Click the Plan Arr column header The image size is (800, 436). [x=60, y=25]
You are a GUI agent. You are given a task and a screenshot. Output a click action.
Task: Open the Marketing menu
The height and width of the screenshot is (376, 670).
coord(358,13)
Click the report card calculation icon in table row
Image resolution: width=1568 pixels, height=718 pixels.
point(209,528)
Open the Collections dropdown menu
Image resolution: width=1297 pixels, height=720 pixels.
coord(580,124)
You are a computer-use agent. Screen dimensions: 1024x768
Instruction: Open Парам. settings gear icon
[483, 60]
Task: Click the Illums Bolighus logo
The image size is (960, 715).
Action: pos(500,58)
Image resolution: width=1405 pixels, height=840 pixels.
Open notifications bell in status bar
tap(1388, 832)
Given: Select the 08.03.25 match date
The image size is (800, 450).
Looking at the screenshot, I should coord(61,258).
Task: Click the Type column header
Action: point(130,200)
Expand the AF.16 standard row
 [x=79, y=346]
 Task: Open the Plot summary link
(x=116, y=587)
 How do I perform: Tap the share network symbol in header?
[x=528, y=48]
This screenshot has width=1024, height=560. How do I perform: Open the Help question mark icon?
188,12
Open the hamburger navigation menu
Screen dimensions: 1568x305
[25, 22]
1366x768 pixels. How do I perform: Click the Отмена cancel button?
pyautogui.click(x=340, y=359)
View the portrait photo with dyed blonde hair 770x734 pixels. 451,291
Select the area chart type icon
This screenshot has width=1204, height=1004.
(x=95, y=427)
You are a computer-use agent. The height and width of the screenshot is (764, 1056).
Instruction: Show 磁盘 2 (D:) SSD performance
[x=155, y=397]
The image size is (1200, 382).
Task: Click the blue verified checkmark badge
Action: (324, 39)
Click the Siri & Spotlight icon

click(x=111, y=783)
● ● ● ●
The data are to be transcribed in full, exactly as given.

Click the Plan Arr column header The image size is (800, 436). [x=60, y=25]
You are a GUI agent. You are given a task and a screenshot. Output a click action.
Task: Open the Marketing menu
The height and width of the screenshot is (376, 670).
coord(358,13)
Click the report card calculation icon in table row
Image resolution: width=1568 pixels, height=718 pixels.
point(209,528)
Open the Collections dropdown menu
Image resolution: width=1297 pixels, height=720 pixels.
coord(580,124)
You are a computer-use agent. Screen dimensions: 1024x768
Instruction: Open Парам. settings gear icon
[483, 60]
Task: Click the Illums Bolighus logo
The image size is (960, 715).
Action: pos(500,58)
Image resolution: width=1405 pixels, height=840 pixels.
Open notifications bell in status bar
tap(1388, 832)
Given: Select the 08.03.25 match date
The image size is (800, 450).
Looking at the screenshot, I should coord(61,258).
Task: Click the Type column header
Action: point(130,200)
Expand the AF.16 standard row
 [x=79, y=346]
 Task: Open the Plot summary link
(x=116, y=587)
 How do I perform: Tap the share network symbol in header?
[x=528, y=48]
This screenshot has width=1024, height=560. How do I perform: Open the Help question mark icon?
188,12
Open the hamburger navigation menu
Screen dimensions: 1568x305
[25, 22]
1366x768 pixels. How do I perform: Click the Отмена cancel button?
pyautogui.click(x=340, y=359)
View the portrait photo with dyed blonde hair 770x734 pixels. 451,291
Select the area chart type icon
This screenshot has width=1204, height=1004.
(x=95, y=427)
You are a computer-use agent. The height and width of the screenshot is (764, 1056).
Instruction: Show 磁盘 2 (D:) SSD performance
[x=155, y=397]
The image size is (1200, 382).
Task: Click the blue verified checkmark badge
Action: (324, 39)
Click the Siri & Spotlight icon

click(x=111, y=783)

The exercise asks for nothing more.